Schritte in die richtige Richtung erkennt Balling gleichwohl: „Der von Bundesministerin für Bildung und Forschung, Annette Schavan, angekündigte ‚Runde Tisch zur Grünen Gentechnik‘ wird uns helfen, zum rationalen Diskurs zurückzukehren“, meint Balling. Der VBIO sei bereit, seine Expertise hierfür zur Verfügung zu stellen, damit eine wichtige Zukunftstechnologie nicht auf das Abstellgleis gerate.

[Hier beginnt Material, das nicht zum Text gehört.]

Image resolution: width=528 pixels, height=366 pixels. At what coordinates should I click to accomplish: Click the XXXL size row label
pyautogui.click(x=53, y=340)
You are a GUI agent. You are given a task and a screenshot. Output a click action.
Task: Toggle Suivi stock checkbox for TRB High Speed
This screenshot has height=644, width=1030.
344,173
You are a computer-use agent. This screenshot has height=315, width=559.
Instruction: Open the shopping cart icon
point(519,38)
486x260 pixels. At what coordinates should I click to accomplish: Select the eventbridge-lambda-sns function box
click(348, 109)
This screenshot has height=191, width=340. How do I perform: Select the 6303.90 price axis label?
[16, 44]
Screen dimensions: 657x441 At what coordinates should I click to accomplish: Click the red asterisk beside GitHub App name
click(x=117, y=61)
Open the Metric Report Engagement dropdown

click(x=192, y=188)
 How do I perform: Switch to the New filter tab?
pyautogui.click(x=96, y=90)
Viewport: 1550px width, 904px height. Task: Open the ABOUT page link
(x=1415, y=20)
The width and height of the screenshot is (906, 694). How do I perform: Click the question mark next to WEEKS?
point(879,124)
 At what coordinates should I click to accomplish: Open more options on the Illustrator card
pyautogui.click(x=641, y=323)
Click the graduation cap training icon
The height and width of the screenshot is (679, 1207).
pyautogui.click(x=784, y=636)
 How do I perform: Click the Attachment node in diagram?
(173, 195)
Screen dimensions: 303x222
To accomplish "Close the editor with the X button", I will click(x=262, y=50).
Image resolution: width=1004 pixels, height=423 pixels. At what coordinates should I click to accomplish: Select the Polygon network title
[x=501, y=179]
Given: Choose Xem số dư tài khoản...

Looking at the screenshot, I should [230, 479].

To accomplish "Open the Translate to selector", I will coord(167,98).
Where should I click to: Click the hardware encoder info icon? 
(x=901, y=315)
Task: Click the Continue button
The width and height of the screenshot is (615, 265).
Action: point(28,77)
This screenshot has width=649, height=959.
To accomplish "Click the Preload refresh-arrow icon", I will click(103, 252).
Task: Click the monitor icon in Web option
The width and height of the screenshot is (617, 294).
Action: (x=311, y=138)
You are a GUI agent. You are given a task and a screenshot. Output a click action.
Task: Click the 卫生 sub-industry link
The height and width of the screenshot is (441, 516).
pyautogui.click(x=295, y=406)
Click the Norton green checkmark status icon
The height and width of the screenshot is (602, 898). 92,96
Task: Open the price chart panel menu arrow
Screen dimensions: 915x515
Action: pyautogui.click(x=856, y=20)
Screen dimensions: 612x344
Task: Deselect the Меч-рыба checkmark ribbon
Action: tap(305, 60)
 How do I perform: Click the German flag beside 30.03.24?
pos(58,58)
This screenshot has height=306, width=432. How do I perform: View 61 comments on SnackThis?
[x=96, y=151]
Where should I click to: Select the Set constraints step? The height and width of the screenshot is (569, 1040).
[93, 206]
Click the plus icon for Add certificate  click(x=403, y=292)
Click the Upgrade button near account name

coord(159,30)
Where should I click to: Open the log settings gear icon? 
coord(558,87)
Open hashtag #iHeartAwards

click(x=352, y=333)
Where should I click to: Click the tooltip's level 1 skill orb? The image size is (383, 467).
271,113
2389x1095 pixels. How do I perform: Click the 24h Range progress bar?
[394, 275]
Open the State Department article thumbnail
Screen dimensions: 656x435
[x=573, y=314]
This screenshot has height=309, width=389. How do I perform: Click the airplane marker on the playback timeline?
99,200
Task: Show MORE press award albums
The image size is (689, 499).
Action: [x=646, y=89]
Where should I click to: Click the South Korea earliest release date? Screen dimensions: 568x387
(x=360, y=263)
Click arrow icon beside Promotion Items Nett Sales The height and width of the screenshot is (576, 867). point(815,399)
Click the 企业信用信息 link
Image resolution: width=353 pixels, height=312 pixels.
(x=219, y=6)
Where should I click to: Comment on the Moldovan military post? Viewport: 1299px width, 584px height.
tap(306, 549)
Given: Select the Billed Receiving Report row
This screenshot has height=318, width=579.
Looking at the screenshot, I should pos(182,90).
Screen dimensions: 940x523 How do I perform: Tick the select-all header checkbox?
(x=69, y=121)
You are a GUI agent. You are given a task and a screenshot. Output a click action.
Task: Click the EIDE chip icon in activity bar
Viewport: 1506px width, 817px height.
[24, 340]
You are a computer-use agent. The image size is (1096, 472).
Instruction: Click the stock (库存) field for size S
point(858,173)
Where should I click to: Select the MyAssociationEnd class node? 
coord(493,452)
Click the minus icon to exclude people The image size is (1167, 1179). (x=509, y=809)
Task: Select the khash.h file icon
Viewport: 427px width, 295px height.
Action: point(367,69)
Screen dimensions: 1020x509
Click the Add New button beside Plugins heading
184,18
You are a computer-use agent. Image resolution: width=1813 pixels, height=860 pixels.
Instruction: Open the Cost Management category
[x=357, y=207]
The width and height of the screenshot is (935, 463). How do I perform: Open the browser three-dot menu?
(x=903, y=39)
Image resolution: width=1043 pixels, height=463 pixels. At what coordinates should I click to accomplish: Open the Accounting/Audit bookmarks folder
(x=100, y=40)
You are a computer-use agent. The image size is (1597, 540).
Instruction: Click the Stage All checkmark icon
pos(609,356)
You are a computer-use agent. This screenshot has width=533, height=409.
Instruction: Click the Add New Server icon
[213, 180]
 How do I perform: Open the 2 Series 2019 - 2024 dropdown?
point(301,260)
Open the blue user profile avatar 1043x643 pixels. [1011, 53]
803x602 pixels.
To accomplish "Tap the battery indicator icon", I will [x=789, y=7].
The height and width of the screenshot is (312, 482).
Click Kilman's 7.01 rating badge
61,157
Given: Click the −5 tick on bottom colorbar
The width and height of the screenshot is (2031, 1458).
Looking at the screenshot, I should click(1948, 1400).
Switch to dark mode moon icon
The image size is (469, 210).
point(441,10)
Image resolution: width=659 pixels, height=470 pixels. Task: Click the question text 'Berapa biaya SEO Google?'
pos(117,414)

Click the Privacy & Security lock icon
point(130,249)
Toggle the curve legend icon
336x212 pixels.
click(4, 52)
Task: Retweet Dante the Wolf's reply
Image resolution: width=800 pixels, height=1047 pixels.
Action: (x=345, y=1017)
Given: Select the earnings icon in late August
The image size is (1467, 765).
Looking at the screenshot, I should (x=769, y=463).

BIO Mitteldeutschland sieht Wahlkampf auf Kosten einer Zukunftsindustrie

Laut BIO Mitteldeutschland stelle die heutige Entscheidung ein erwiesenermaßen sicheres Produkt zu verbieten, den Tiefpunkt der Gentechnik-Diskussion in Deutschland dar. Auch wenn die Ministerin von einer Einzelfallentscheidung spreche: Ihre Glaubwürdigkeit in der Forschung und den Unternehmen habe sie nach Aussage von Dr. Jens Katzek, Geschäftführer der BIO Mitteldeutschland, verspielt. Jedes neue Produkt und jedes Forschungsprojekt stehe nun unter dem Damoklesschwert der politischen Willkür. Besonders perfide sei es, dass die Ergebnisse der eigenen Wissenschaftler ignoriert werden. Erst vor zwei Wochen hat die Bayerische Landesregierung die Ergebnisse von Fütterungsversuchen vorgelegt. Zwei Jahre lang wurden Kühe mit dem Mais gefüttert, der heute verboten wurde. Laut Studie konnten weder bei den Tieren noch in der Milch Unterschiede festgestellt werden (siehe Kasten).